• Written exercise: Reproduce the lines below exactly, starting at the line that contains "Given: Click the Archive button" and ending at the final line. Leave the pictures out of your answer.

• Record excerpts:
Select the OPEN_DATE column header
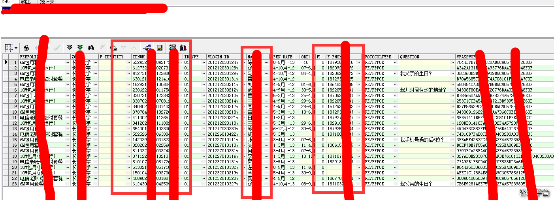pyautogui.click(x=283, y=57)
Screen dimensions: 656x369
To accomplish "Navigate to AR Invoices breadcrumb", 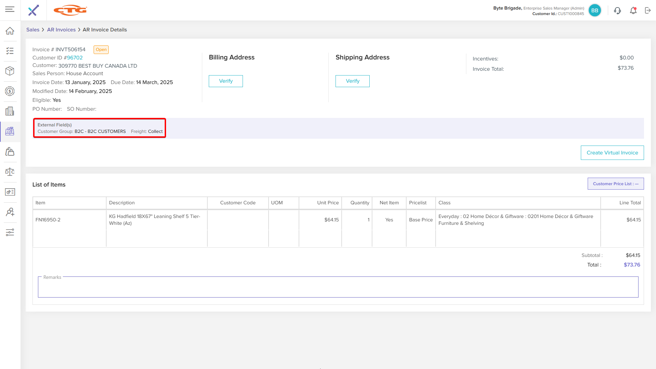I will [x=61, y=30].
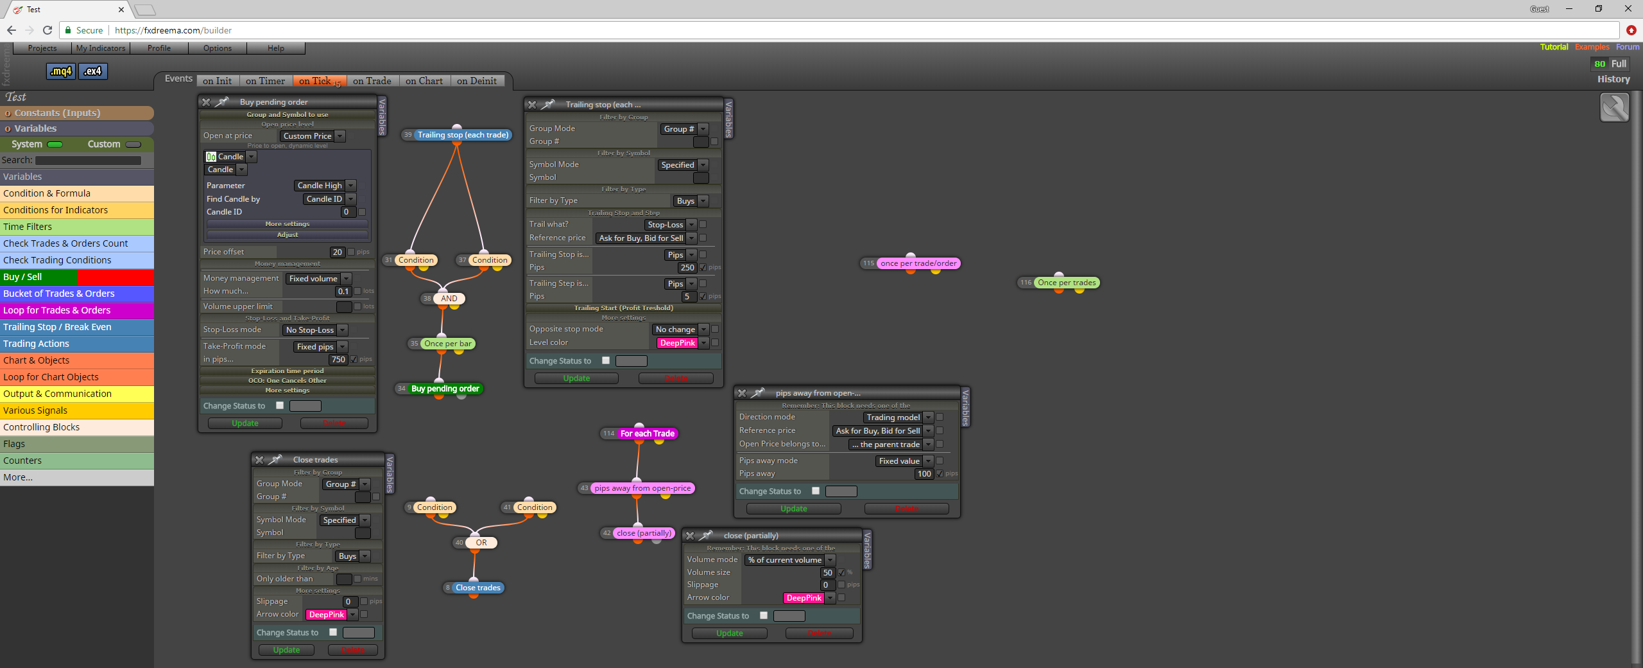Click the .mq4 export icon
Viewport: 1643px width, 668px height.
pyautogui.click(x=61, y=71)
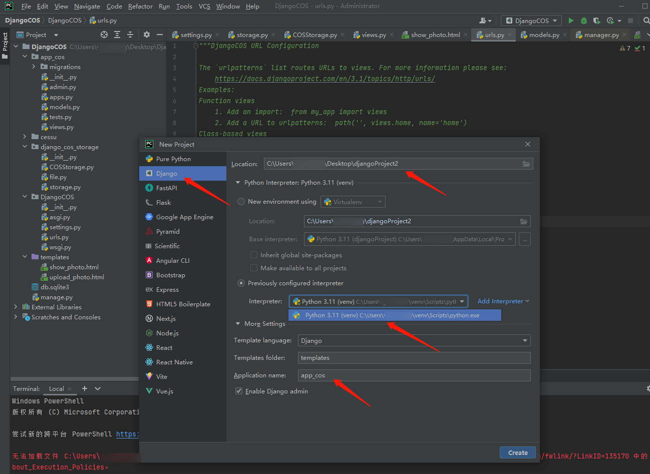Open DjangoCOS run configuration dropdown
650x474 pixels.
click(531, 21)
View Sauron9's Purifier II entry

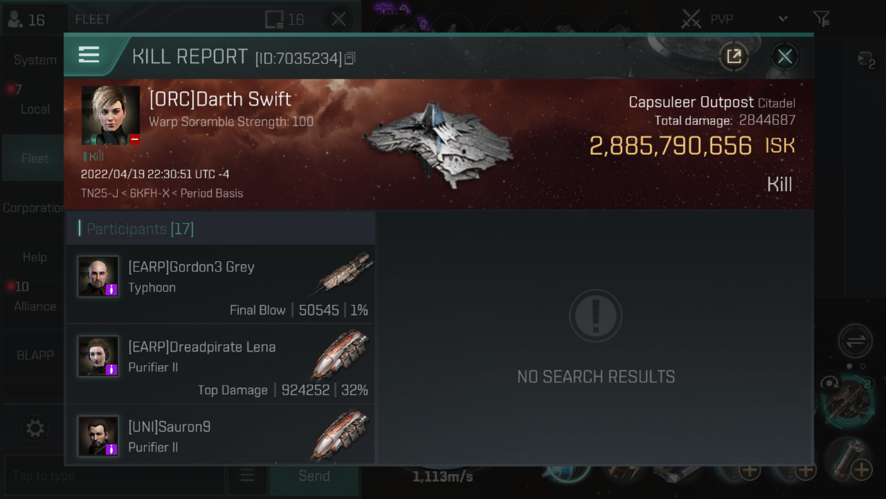click(x=221, y=435)
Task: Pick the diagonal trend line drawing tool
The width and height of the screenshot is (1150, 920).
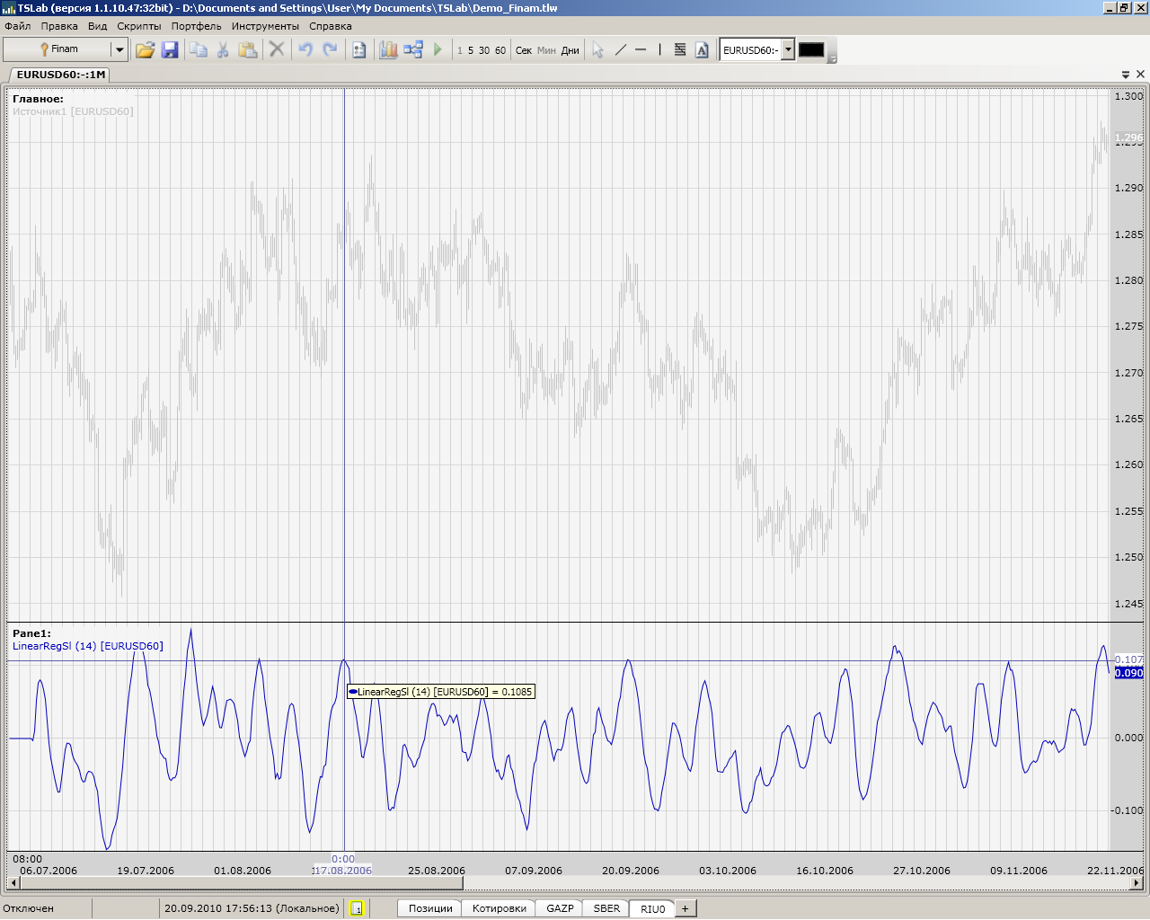Action: 620,50
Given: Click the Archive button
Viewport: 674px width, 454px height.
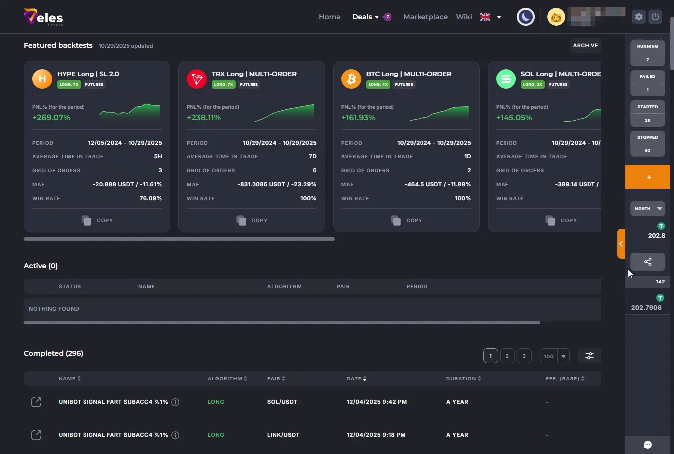Looking at the screenshot, I should point(585,45).
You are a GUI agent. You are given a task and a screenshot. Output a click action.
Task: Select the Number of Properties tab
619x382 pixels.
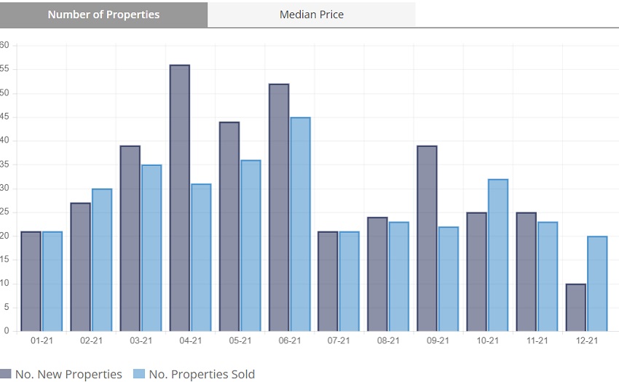point(103,15)
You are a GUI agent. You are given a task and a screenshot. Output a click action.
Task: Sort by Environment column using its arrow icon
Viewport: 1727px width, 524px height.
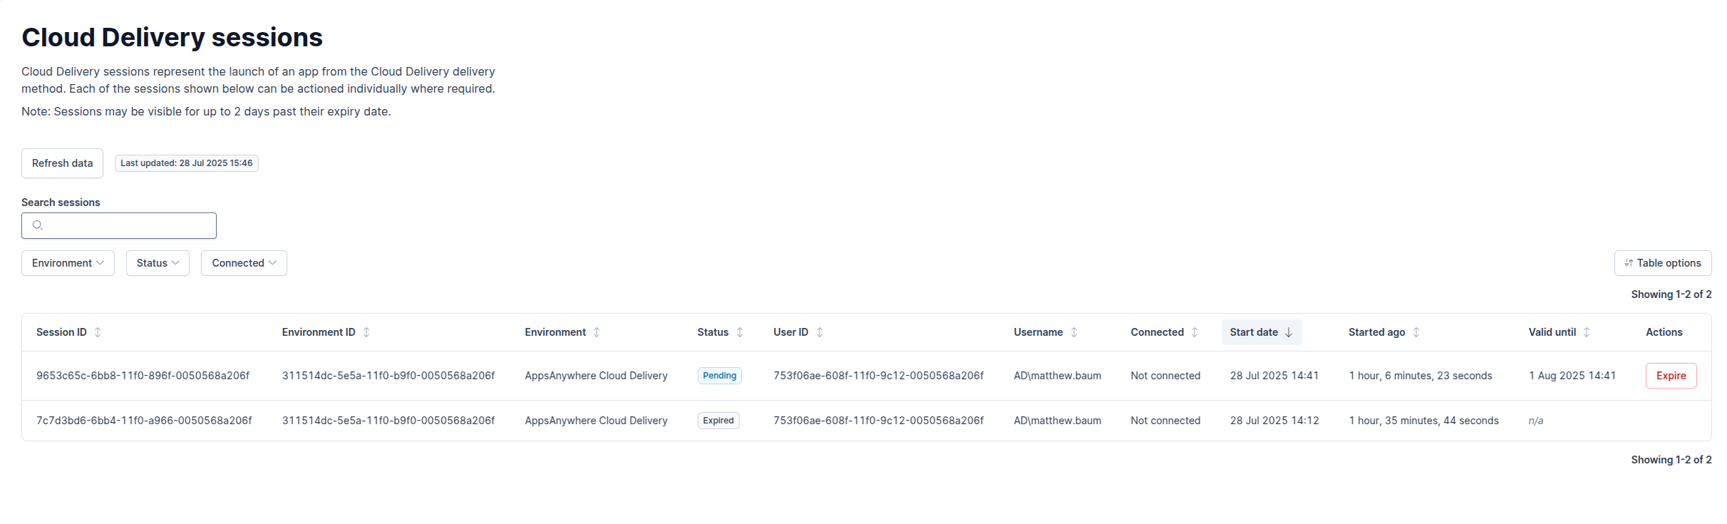597,332
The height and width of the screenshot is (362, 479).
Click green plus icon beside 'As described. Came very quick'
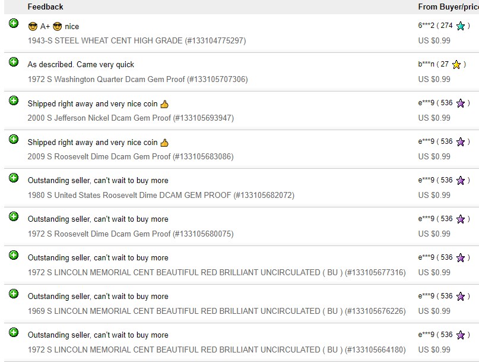(x=14, y=62)
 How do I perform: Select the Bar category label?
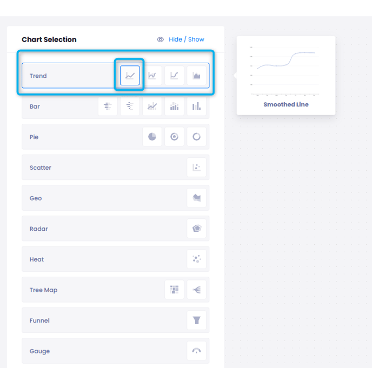coord(35,106)
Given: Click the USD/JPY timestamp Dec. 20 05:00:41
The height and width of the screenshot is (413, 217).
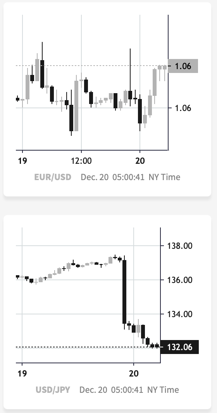Looking at the screenshot, I should [x=111, y=390].
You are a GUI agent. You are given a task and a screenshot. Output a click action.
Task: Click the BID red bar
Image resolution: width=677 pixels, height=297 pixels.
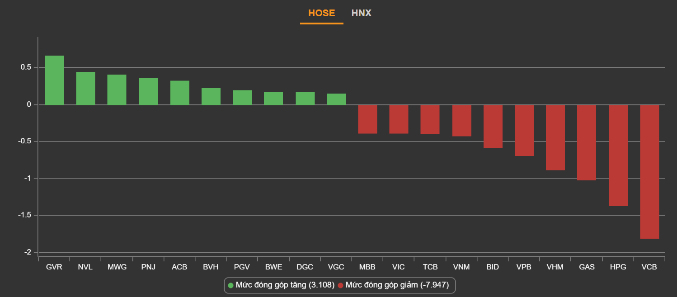[493, 126]
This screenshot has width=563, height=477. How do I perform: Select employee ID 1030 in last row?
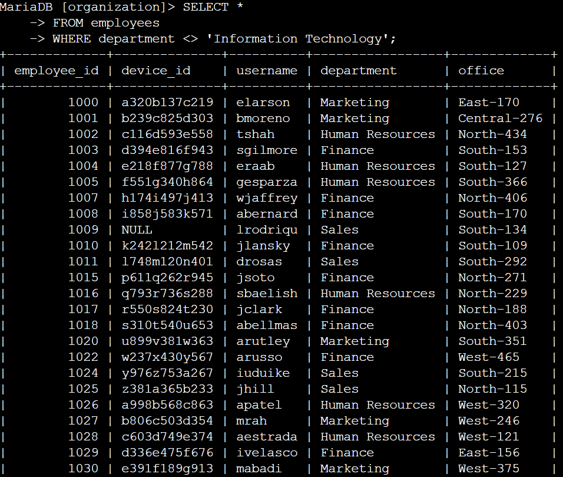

• Full output:
Given: Click the Archive button
Viewport: 674px width, 454px height.
Looking at the screenshot, I should point(585,45).
You are a GUI agent. You are given a task and a screenshot. Output a click action.
Task: Select the Number of Properties tab
619x382 pixels.
point(103,15)
You are a GUI agent. You are given a task and a screenshot. Output a click action.
Task: Sort by Environment column using its arrow icon
Viewport: 1727px width, 524px height.
597,332
The height and width of the screenshot is (362, 479).
Click green plus icon beside 'As described. Came very quick'
(x=14, y=62)
 How do I perform: Select the Bar category label?
coord(35,106)
Given: Click the USD/JPY timestamp Dec. 20 05:00:41
The height and width of the screenshot is (413, 217).
Looking at the screenshot, I should [x=111, y=390].
You are a GUI agent. You are given a task and a screenshot. Output a click action.
Task: Click the BID red bar
Image resolution: width=677 pixels, height=297 pixels.
[493, 126]
This screenshot has width=563, height=477. How do I perform: Select employee ID 1030 in last row?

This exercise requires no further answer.